A fluid bed reactor is very suitable for fast pyroly­sis, as the biomass is rapidly heated and there are high heat and mass transfer rates between gas, parti­cles and catalysts and any other objects in the reactor. Vapor and solid residence time are controlled by the fluidizing gas flow rate. Bubbling fluidized beds (Figure 15.2(a)) are usually referred to simply as fluid­ized beds, which provide good temperature control and very efficient heat transfer to biomass particles due to high density of solids in the bed. Jung et al. pyrolyzed rice straw and bamboo sawdust in a bubbling fluidized bed equipped with a char separa­tion system (Jung et al., 2008). They found that the maximum bio-oil yield was above 70 wt% and a higher feed rate and a smaller feed size were more favorable to the production of bio-oil.

While circulating fluid bed reactors have similar features to bubbling fluid bed reactors. A main differ­ence between them is the amount of gas used to flui­dize the bed. In the circulating fluid bed reactor (Figure 15.2(b)), the gas flow is intentionally set high enough to transport particles out of the bed, which are recovered by gas cyclones and then returned to the fluidized bed. All char is burned in the secondary reactor to reheat the circulating sand or is separated as a fine powder.

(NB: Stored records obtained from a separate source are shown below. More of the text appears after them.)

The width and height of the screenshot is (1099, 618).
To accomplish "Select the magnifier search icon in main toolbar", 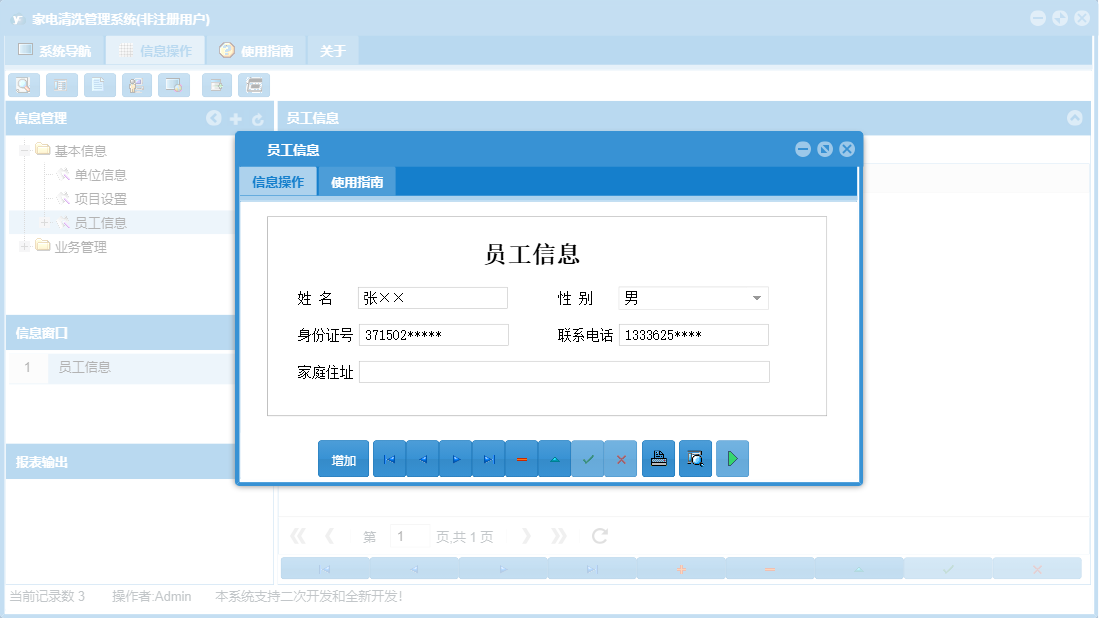I will click(23, 85).
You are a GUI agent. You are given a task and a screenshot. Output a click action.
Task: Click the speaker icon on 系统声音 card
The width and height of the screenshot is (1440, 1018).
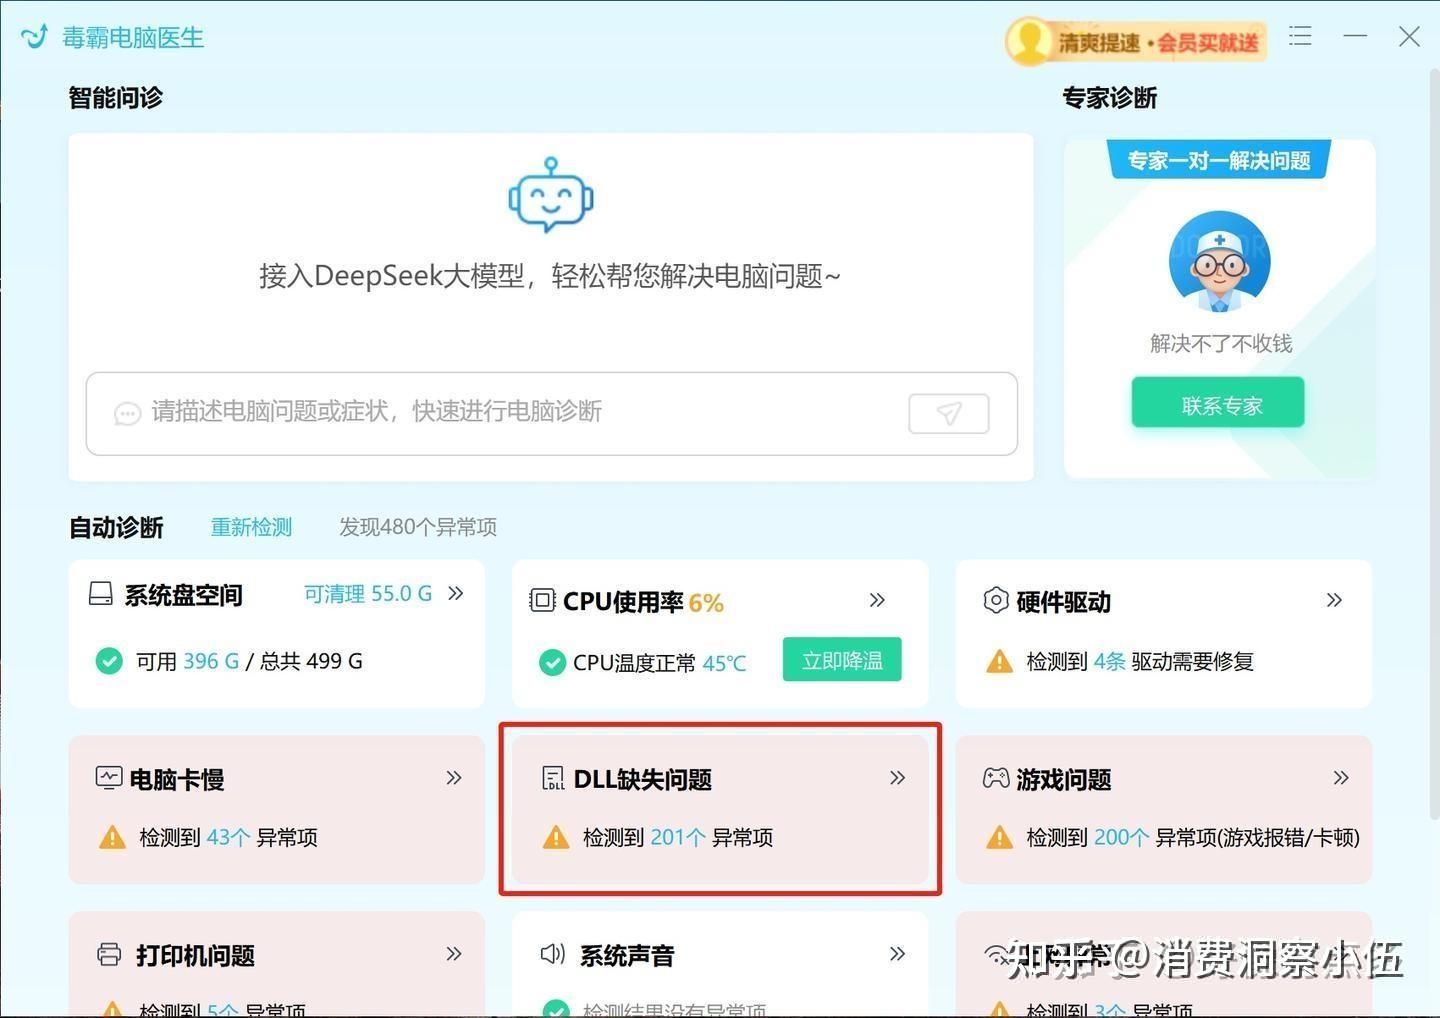(552, 954)
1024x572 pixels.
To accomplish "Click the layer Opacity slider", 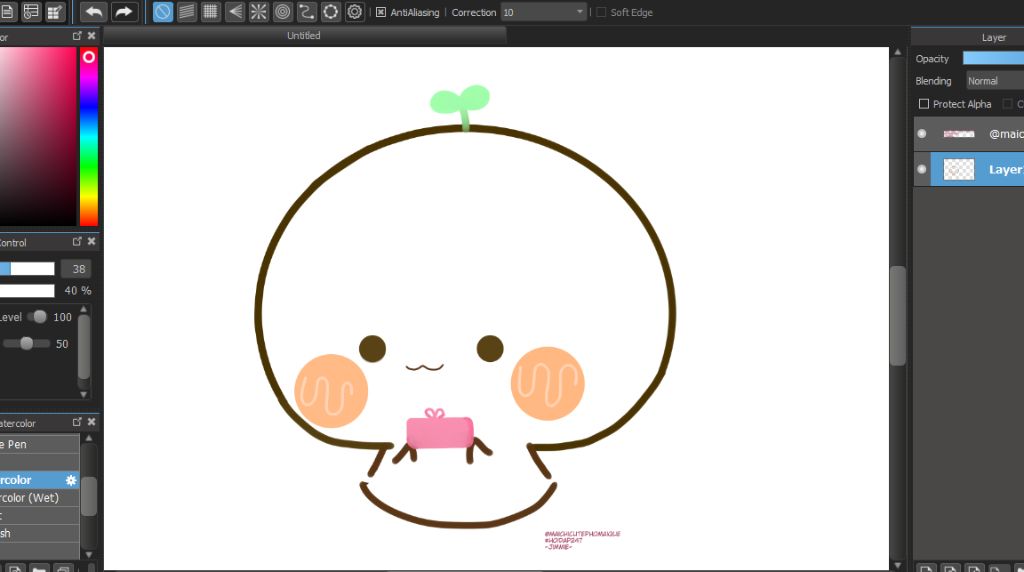I will (x=992, y=59).
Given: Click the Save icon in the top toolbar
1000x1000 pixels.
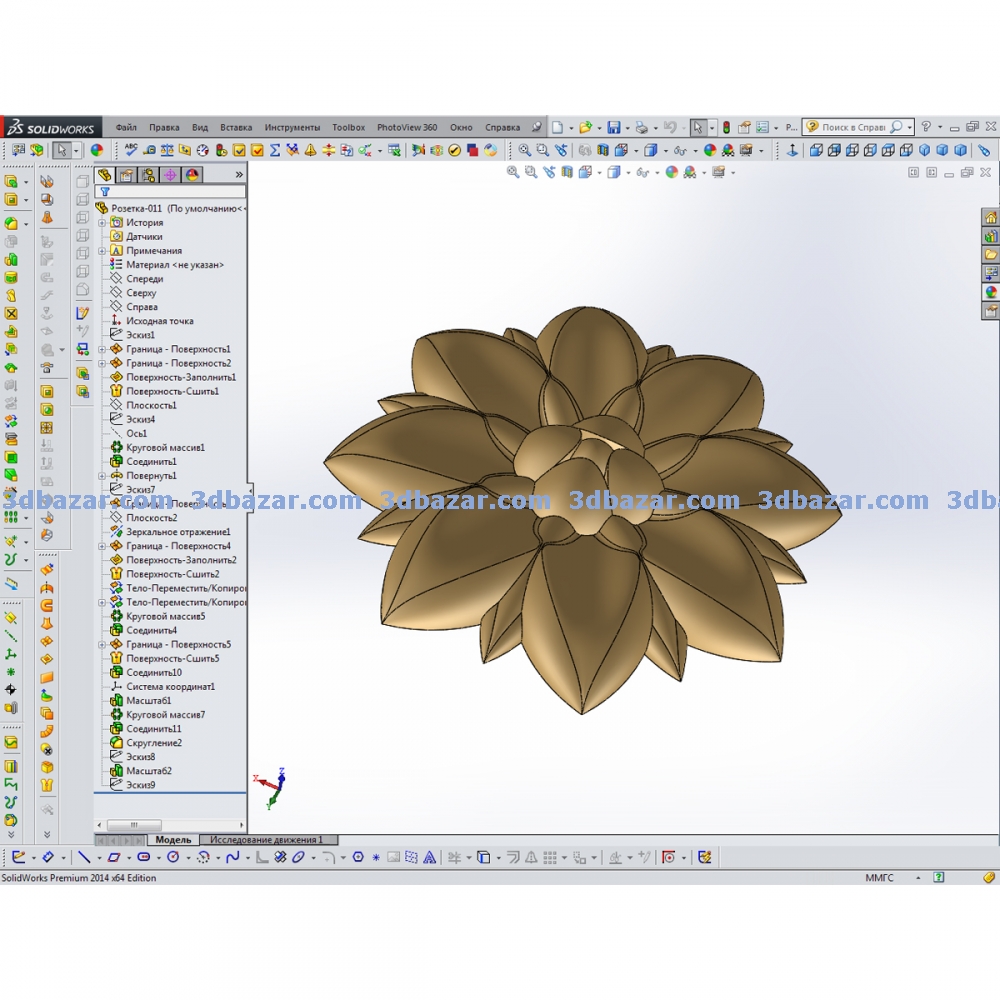Looking at the screenshot, I should click(x=613, y=128).
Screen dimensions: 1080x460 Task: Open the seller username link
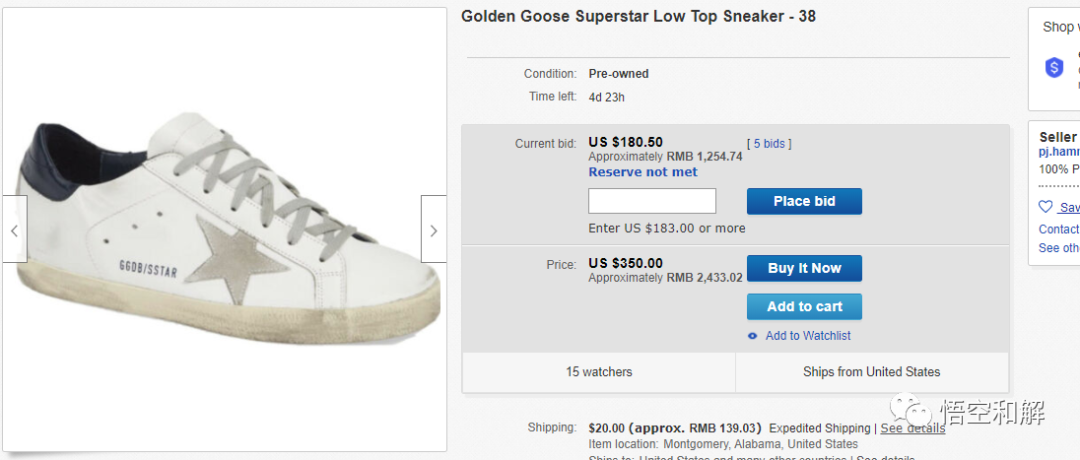(1059, 152)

The circulating fluidized bed can be divided into two zones: pyrolysis zone; and reduction and cracking zone (Wu et al., 1992). In the pyrolysis zone, biomass is loaded into the bed and pyrolyzed very quickly to form char, tar, H2O, and gas (CO2, CO, CH4, CnHm and H2). In the reduction and cracking zone, pyrolysis char of contributes to secondary cracking in the vapor
phase. For example, with the circulating fluidized bed as reactor, Dai et al. pyrolyzed wood powder at 773K (Dai et al., 2000). The main effects were: (1) the higher temperature and longer residence time contributed to the secondary reactions and then lead to less liquids; (2) the lower heating rate favored the carbonization and reduced the liquid production; and (3) most com­pounds in bio-oil were nonhydrocarbons and alkanes, aromatics, and asphalt were relatively less.

Rotating Cone Reactor

Rotating cone reactor is designed to achieve the intense mixing and heat transfer between biomass and heat carrier without the use of a large amount of fluidizing gas (Figure 15.3). Gas is needed for char burn-off in a secondary bubbling fluid bed combustor and sand transport recirculated to the pyrolyzer. Flash

pyrolysis of wood dust was processed in a rotating cone reactor by Wagenaar et al. the cone geometry was spec­ified by a top angle of p/2 radians and a maximum diameter of 650 mm (Wagenaar et al., 1994). The rotating cone reactor model included the description of the particle flow behavior, the particle conversion and the gas-phase cracking of tar vapors. It appeared that the product distribution was affected by the gas — phase reaction kinetics and residence time and the gas-phase residence time was determined by the avail­able reactor volume and the feed rate of the wood particles.

New Systems

Recently, emerging technology is to couple a pyroly­sis reactor with other catalytic reactors such as steam reformer and hydrogenation. For example, the technol­ogy of hydroprocessing is intended to convert bio-oil to petroleum-refinery compatible feedstock (Elliott et al., 2012). The combination can also be used to build a microscale pyrolysis reactor coupled to the molecular-beam mass-spectrometer (Bahng et al.,

2009) . It can be used as a very efficient tool for studying mechanisms of thermal and catalytic processes and to optimize process conditions for different products from a variety of feedstocks.